Monthly Archives: November 2022

Pencils

These window pictures always feel so dramatic, but really I just like the light. It’s like you look up and all of sudden the LEGO book is there in color, and the blankets shine with the light of the sun. The only thing that showed up with the bloodwork in the summer was low Vitamin D, which is something that’s been low for the past almost four years. He wanted to check it again in three months, which ended up being more like four.

It went up by three points, which makes me wonder, was it always low? Is there something that keeps my body from absorbing it? The chiropractor tests from way back last April said I was immunosuppressed and that my batteries were only charging halfway (his words). They’re not like actual medical tests, so I didn’t know how much confidence to place the conclusions. One of the tests we’ve never redone. The other I requested to do over last November, which came back almost unchanged from the first.

I talked to my sister on the phone this morning. She said she was coming out of her cave and was ready to talk to humans again. It’s a definite thing, the pulling away and going silent, the withdrawing in order to come back free. Most of the leaves have fallen now, with the exception of the honeysuckle and a version of oak trees which always hang on longer. I rested a bit this afternoon, before heading out again tonight for class.

(Sometimes I just don’t know what to title these)

Gold

How firm a foundation, O saints of the Lord
Is laid for your faith in his excellent word
What more can he say than to you he has said
Who unto the Savior for refuge has fled

~How Firm a Foundation, LSB 728~

“Mom there’s nothing worse than having to write out long definitions.” He said it with a boyish matter-of-factness that made me laugh, that made me forget, if only for a moment, about winter and darkness and 15-page papers. But there he was, across the room in his chair, and I on the living room couch with my blanket, waiting for a returned again weakness to pass. I like it here, when afternoon time comes, when the boys return home with their backpacks and stories.

In the early weeks when school had started, they set their alarms one day for 6:30. Going through some sort of childhood freedom withdrawal, they made a fire and played in the backyard until 7, the time when they now regularly have to get up. It’s not like they even slept much longer before, but I guess there is a difference between casually rolling out of bed, eating breakfast in your pajamas with nowhere to go, versus having to be out the door by 7:30. I don’t mind the routine.
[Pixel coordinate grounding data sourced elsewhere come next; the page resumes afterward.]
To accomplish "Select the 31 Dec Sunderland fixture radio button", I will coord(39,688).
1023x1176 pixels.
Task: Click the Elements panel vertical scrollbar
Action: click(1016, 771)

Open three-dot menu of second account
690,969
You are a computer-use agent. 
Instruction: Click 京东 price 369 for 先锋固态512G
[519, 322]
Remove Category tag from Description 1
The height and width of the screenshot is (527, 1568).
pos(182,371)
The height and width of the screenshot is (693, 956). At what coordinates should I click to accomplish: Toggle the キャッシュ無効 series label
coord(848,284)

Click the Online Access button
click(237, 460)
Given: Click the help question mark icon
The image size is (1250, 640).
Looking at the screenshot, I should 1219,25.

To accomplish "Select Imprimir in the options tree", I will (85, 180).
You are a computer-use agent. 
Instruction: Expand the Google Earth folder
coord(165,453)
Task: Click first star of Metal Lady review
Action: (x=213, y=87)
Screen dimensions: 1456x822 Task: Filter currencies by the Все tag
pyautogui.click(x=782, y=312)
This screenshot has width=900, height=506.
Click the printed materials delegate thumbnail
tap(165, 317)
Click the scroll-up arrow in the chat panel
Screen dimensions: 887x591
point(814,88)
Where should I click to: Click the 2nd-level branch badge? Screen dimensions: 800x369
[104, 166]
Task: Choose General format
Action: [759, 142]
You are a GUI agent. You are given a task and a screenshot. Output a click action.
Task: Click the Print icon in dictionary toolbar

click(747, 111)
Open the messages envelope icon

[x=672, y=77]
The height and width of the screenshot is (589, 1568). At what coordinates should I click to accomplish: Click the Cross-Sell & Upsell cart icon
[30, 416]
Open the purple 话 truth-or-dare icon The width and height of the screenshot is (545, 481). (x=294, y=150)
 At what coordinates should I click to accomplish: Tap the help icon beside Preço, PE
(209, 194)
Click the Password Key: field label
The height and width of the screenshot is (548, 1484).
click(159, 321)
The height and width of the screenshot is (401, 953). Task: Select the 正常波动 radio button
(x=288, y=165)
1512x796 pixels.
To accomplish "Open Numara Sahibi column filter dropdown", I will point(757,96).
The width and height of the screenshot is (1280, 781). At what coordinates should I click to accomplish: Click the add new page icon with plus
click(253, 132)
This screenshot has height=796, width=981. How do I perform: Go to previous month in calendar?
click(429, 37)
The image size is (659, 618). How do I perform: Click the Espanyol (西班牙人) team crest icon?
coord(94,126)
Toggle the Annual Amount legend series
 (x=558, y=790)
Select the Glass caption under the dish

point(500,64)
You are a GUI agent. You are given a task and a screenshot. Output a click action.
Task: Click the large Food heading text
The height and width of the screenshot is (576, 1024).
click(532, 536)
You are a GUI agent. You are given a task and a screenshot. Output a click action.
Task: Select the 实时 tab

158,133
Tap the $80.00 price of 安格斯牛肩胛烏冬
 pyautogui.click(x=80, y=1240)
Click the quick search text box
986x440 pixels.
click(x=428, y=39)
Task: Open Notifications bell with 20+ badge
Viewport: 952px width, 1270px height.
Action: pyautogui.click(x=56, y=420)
This time of the year the leaves actually fall, gently like snowflakes except that they’re leaves. The acorns and walnuts had their time and are done. One year it rained acorns, for almost two weeks it sounded like rain. The peak autumn colors have passed, which usually happens after a rain somewhere. Many people have commented on how beautiful the trees have been this year, and I have to agree with them. They say it depends on the temperatures and the timing of the rains.